*Text extract*
★ ★ ★ ★ ★ ★ ★

I believe I have to basically try to manipulate the pointer values in “buffer” but I am unsure how to do so.

int inputIndex = mEngine->getBindingIndex("Input3");
int outputIndex = mEngine->getBindingIndex("Plus214_Output_0");
void* buf[2];
buf[0] = &gpuTensorInput;
buf[1] = &tensorOutput;
bool status = context->executeV2(buf);

This looks reasonable but I’d make the following changes (compile in debug to have the assertions checked):

int inputIndex = mEngine->getBindingIndex("Input3");
int outputIndex = mEngine->getBindingIndex("Plus214_Output_0");

// Double check that your indices are 0 or 1 (can be -1 is the layer you named is not a binding)

★ ★ ★ ★ ★ ★ ★

*Tasks for this exercise*
(1) Reproduce the passage of the TensorRT excerpt from "This looks reasonable" up to and including "not a binding)".
(2) For each statement, answer yes or no depending on whether the TensorRT excerpt agrees with it, and quote the deciding words: (a) The writer of the first line is unsure how to manipulate the pointer values in "buffer". (b) The suggested changes should be compiled in release mode so that the assertions are checked. (c) The output binding index is looked up with the name "Plus214_Output_0".
(3) Write the next part of the TensorRT excerpt, starting after its last line.

*Provided material*
★ ★ ★ ★ ★ ★ ★

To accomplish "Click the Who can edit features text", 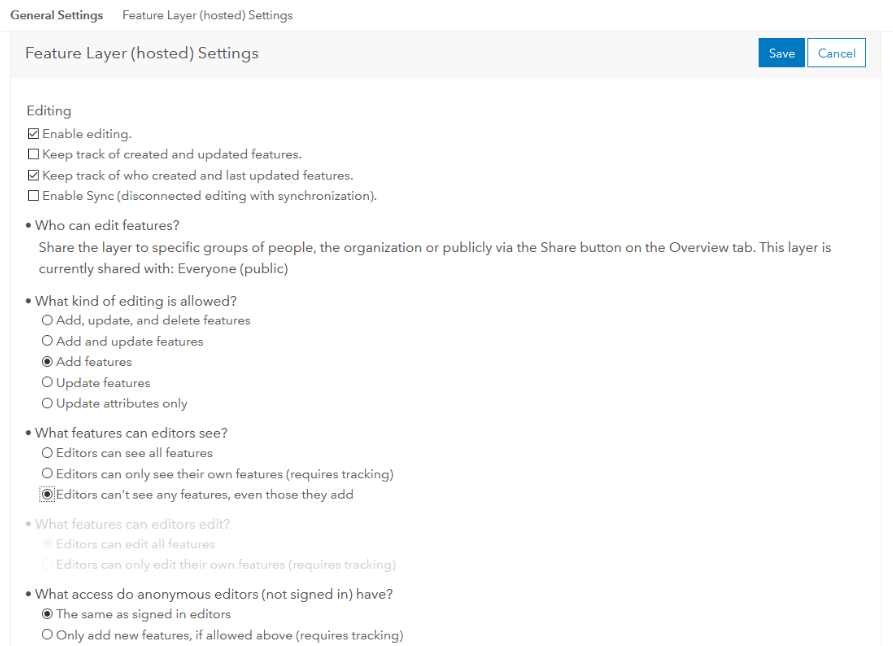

★ ★ ★ ★ ★ ★ ★

*Responses by task*
(1)
This looks reasonable but I’d make the following changes (compile in debug to have the assertions checked):

int inputIndex = mEngine->getBindingIndex("Input3");
int outputIndex = mEngine->getBindingIndex("Plus214_Output_0");

// Double check that your indices are 0 or 1 (can be -1 is the layer you named is not a binding)

(2)
(a) Yes: "I believe I have to basically try to manipulate the pointer values in “buffer” but I am unsure how to do so."
(b) No: "compile in debug to have the assertions checked"
(c) Yes: "int outputIndex = mEngine->getBindingIndex("Plus214_Output_0");"

(3)
assert(inputIndex == 0 || inputIndex == 1);
assert(outputIndex == 0 || outputIndex == 1);

// Double check that the layers you named are really input and output
assert(mEngine->bindingIsInput(inputIndex) == true);
assert(mEngine->bindingIsInput(outputIndex) == false);

void* buf[2];
// Use the index you queried (don't assume 0 and 1)
buf[inputIndex] = gpuTensorInput; // Assuming gpuTensorInput is a void* (no need to take the address of it.)
buf[outputIndex] = tensorOutput; // Assuming tensorOutput is a void* (no need to take the address of it.)
bool status = context->executeV2(buf);

@Beerend Thank you very much for your assistance :)